> Listed entries:
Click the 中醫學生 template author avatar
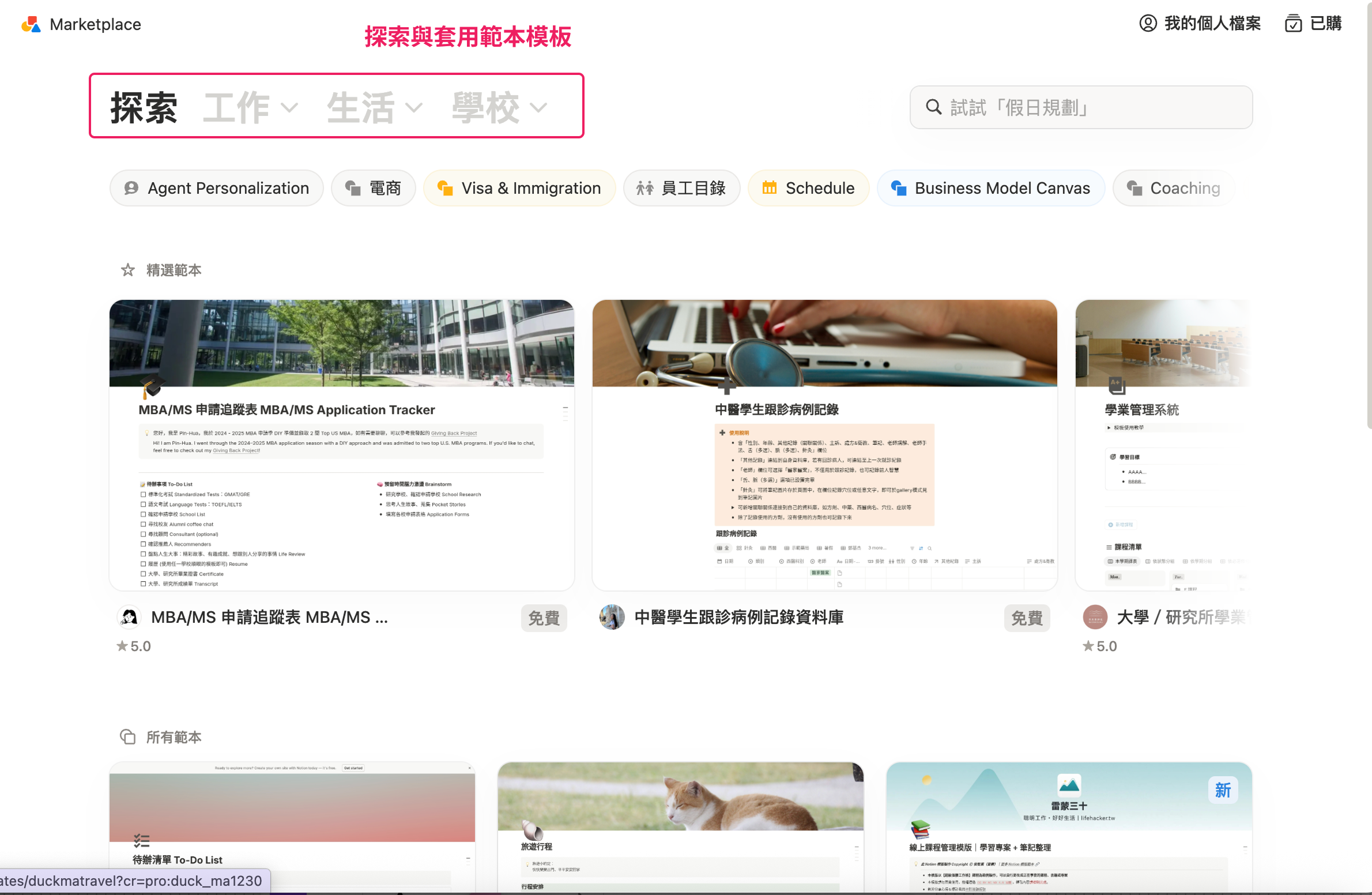The image size is (1372, 895). pyautogui.click(x=612, y=617)
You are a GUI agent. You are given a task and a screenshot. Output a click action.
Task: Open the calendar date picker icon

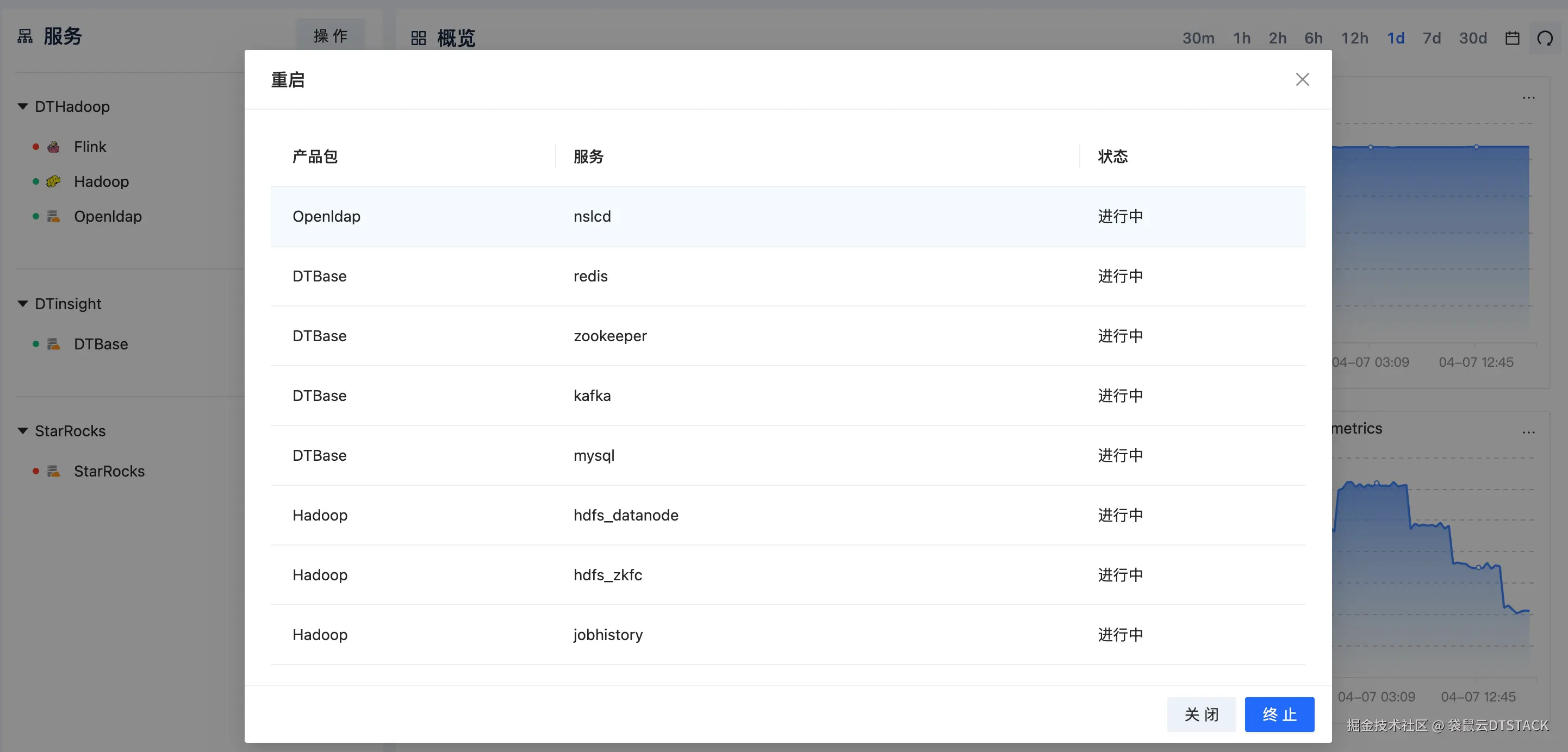point(1512,39)
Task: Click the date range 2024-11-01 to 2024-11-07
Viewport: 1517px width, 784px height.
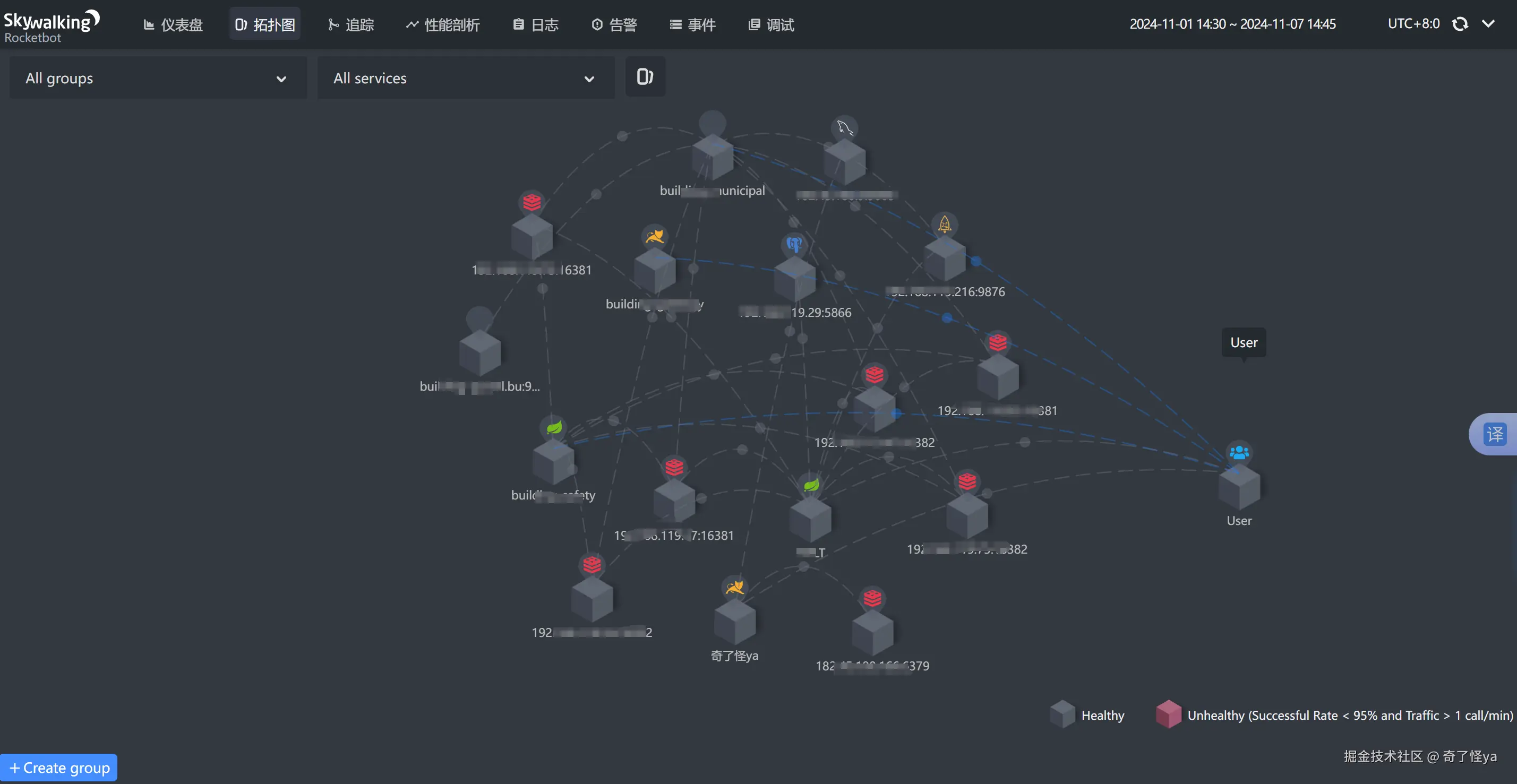Action: click(1232, 24)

> Instructions for the task:
A word-for-word copy of the entries is needed, with no pictures in it.

> Output for this exercise:
Click the 中醫學生 template author avatar
The image size is (1372, 895). pyautogui.click(x=612, y=617)
You are a GUI agent. You are given a task and a screenshot. Output a click action.
Task: Open the calendar date picker icon

point(1512,39)
Task: Click the date range 2024-11-01 to 2024-11-07
Viewport: 1517px width, 784px height.
Action: click(1232, 24)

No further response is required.